Production on a sequel to The Angry Birds Movie began in August 2016. New ideas for the film were conceived with the premise being that the birds and pigs work together to save themselves, which very rarely happens in most Angry Birds games. New characters for the film were announced in March 2019 along with new cast members. The animators were tasking with attempting create more realistic feather systems for the Birds' plumage and designing visual effects for snow, ice, water and lava for the film. Heitor Pereira returned to compose the film's score with artists such as Kesha and Luke Combs contributing tracks for the film. It also features eighteen classical pop songs from the 1960s to 2000s decades from famous artists and different genres from the soundtrack, like the first film.

The Angry Birds Movie 2 was theatrically released on August 2, 2019, in the United Kingdom and Ireland, in the Finland on August 7, and in the United States on August 14 in RealD 3D formats. The film was not as successful as its predecessor, only grossing $152.8 million on a $65 million budget, but received generally positive reviews from critics for its voice performances and humor, with many considering it an improvement over its predecessor.

Plot 
Three years after the events of the first film, Red protects Bird Island from the pigs, led by King Leonard Mudbeard, who are in a prank war against the birds. One day, a giant ice ball from nearby Eagle Island hits the sea near Piggy Island, forcing the pigs to seek a permanent truce with the birds. Zeta, the leader of Eagle Island, is angry with her frozen surroundings and wants to occupy the two islands by shooting ice balls from a super-weapon to force their inhabitants to evacuate. Red's two best friends, Chuck and Bomb, surprise Red and ask him to join them in a speed dating activity, where Red meets Chuck's sister Silver, an engineering student, who deems Red incompatible. Meanwhile, Zoe - the daughter of Red, Chuck, and Bomb's anger management teacher Matilda and their classmate Terence - loses the eggs containing her unborn sisters, so she and her friends, Vincent and Samantha, try to recover the eggs through the course of the film. 

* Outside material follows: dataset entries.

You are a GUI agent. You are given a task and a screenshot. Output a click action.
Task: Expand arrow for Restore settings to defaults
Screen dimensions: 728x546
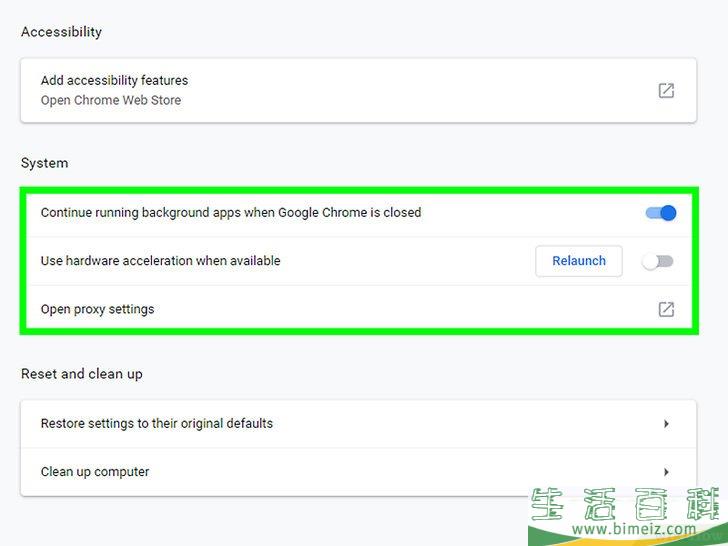pyautogui.click(x=666, y=424)
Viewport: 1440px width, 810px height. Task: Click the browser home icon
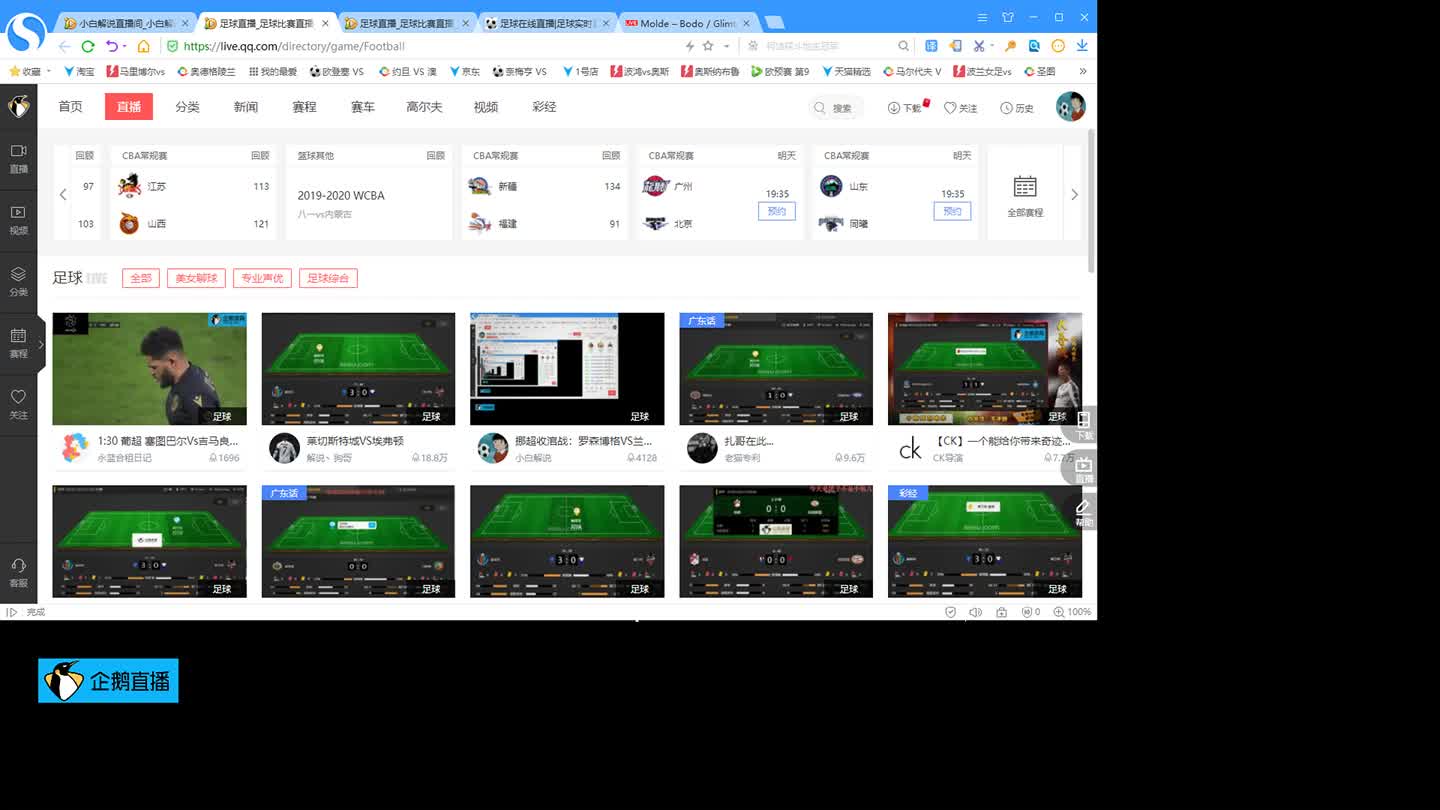[x=144, y=46]
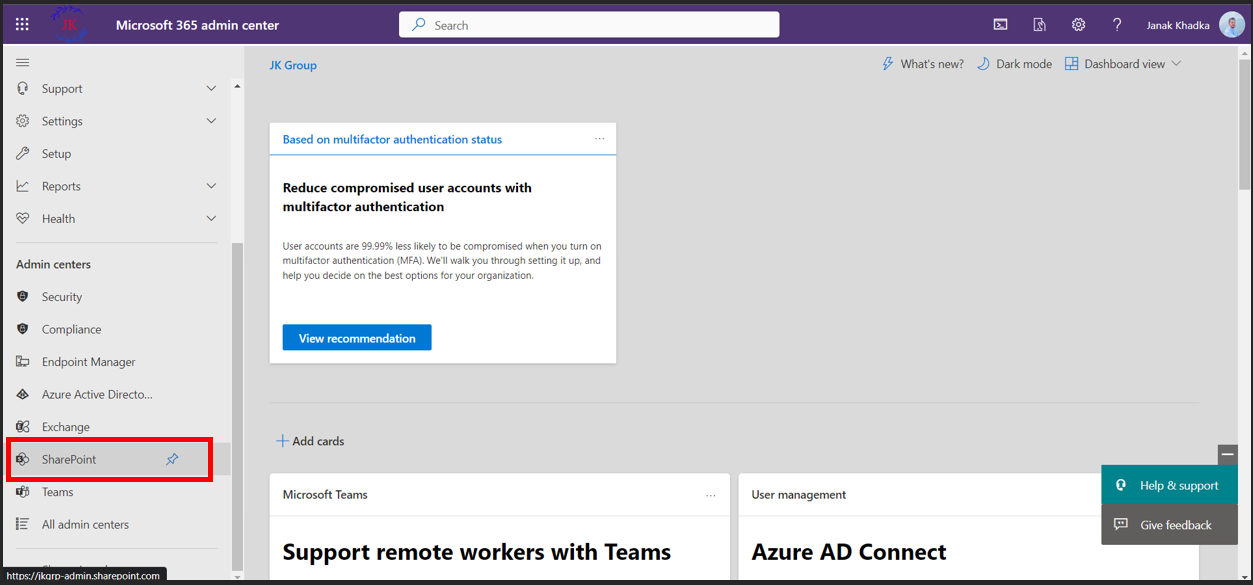This screenshot has width=1253, height=585.
Task: Click the mobile app icon in top bar
Action: point(1039,23)
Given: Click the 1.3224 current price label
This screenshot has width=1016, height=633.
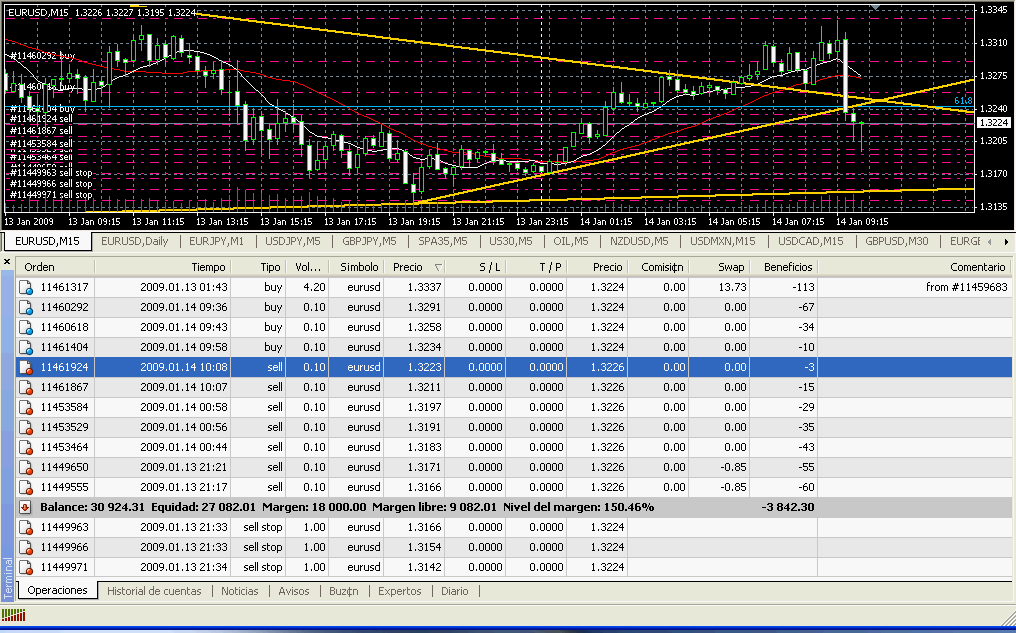Looking at the screenshot, I should coord(993,122).
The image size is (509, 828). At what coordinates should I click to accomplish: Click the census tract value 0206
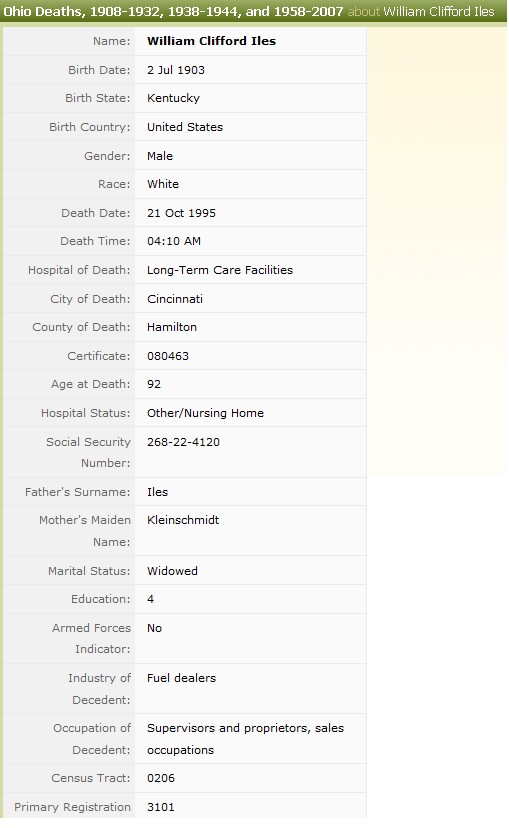pos(161,778)
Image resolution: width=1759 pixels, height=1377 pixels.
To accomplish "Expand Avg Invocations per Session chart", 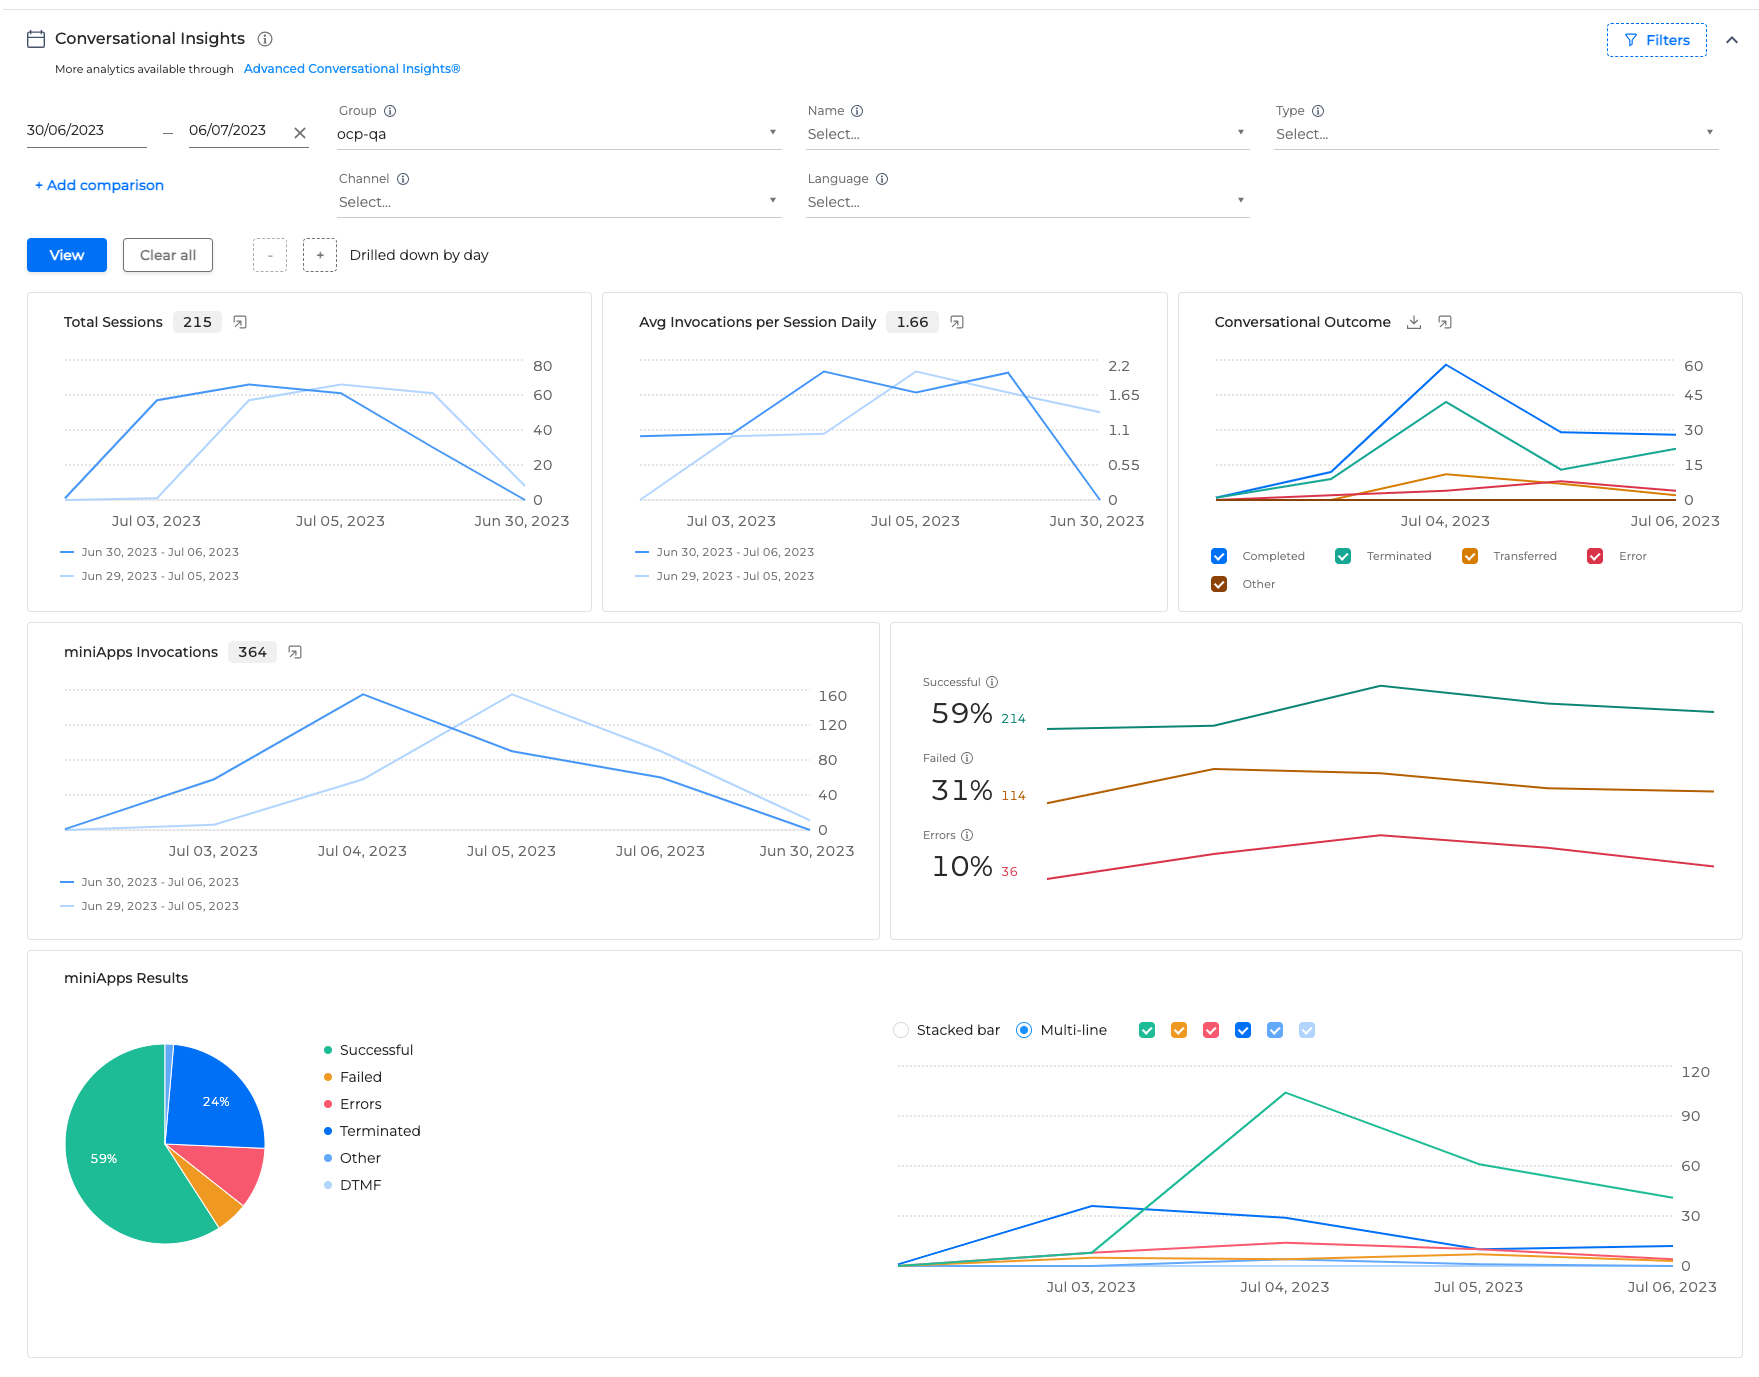I will (x=957, y=322).
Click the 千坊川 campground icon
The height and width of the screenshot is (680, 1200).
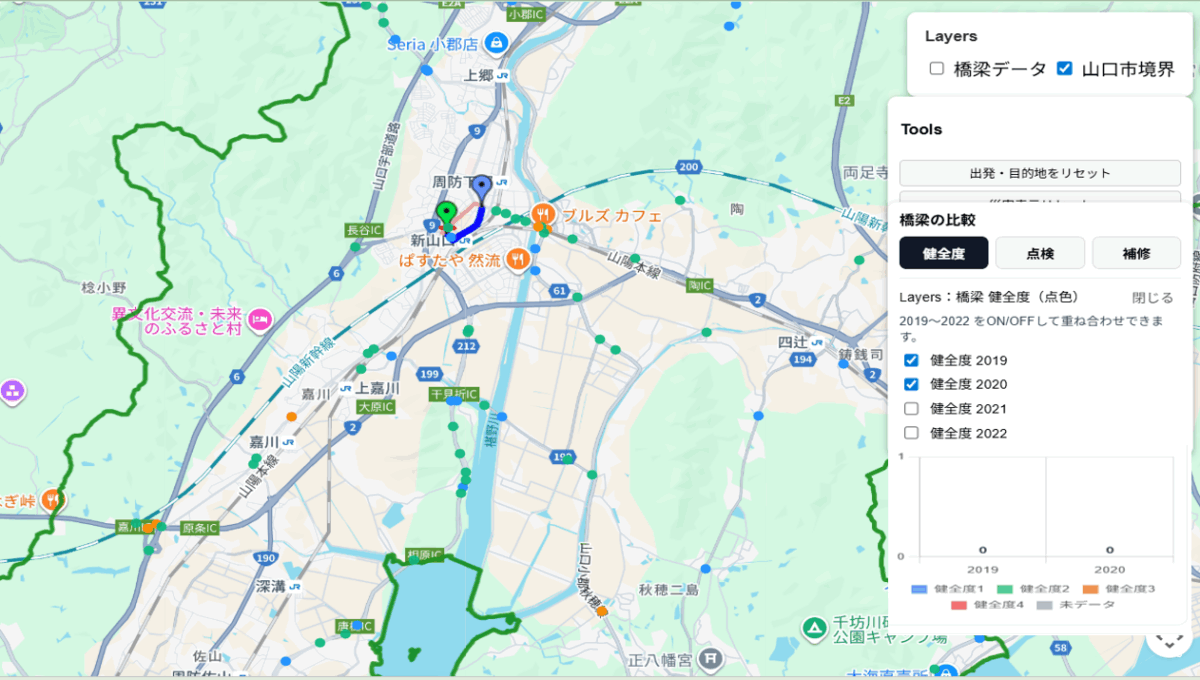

Leonard visits Red and convinces him to form an alliance. They recruit Chuck, Bomb, Silver, Mighty Eagle, and Leonard's new assistant Courtney. A meeting in Mighty Eagle's cave gets disrupted when an ice ball from Zeta's super-weapon hits Eagle Mountain, which alarms the other birds living on Bird Island. As the team, now joined by pig gadgeteer Garry, travels to Eagle Island by submarine, Red assures the other birds that they do not need to evacuate. Once there, Mighty Eagle confesses that Zeta was once his fiancée but he abandoned her due to cowardice before he flies away. Red insists on fighting alone but Silver decides to follow him instead. They intrude the base from the mouth of the weapon, only to be captured and frozen to inflatable water toys. Zeta tells them her plan to fire ice balls filled with lava at both islands, and demonstrates her newly upgraded cannon. Red, regretting not telling the birds to evacuate, admits his wish to be liked by everyone to Silver, who comforts him and frees them both. Meanwhile, the other team members disguise themselves as an eagle and grab a key card to get into the base, where they reunite with Red and Silver. 

Red gives up leadership to Silver, who establishes a plan to destroy the cannon as it begins to load up ammunition in ten minutes for the actual attack on both islands. Red and Silver put themselves inside an ice ball and roll it down the spiraling ammunition track of Zeta's cannon, while Chuck and Bomb distract the eagles and the three pigs work to sever the track by reaching and pulling a switch so that the ball flies off and crushes the cannon. The plan fails and the team gets confronted by Zeta and her guards, giving her a chance to fire the weapon. Mighty Eagle arrives and makes a desperate attempt to stop Zeta by apologizing to her for abandoning her. Zeta brushes him off, revealing his real name is Ethan and that her assistant Debbie is their daughter. While Zeta is distracted, Chuck ties up the weapon using Silver's new invention, a very strong string called Super-String, which catches and decelerates the lava balls after Zeta fires them. As the string breaks, the hatchlings, who managed to recover the eggs, along with some piglets who had joined them on their quest back home, pass by Eagle Island and help grasp the string. The lava balls slide back into the cannon, destroying it and the base. Everyone escapes, and Mighty Eagle protects Debbie from being crushed by a metal plate, redeeming himself to her and Zeta. 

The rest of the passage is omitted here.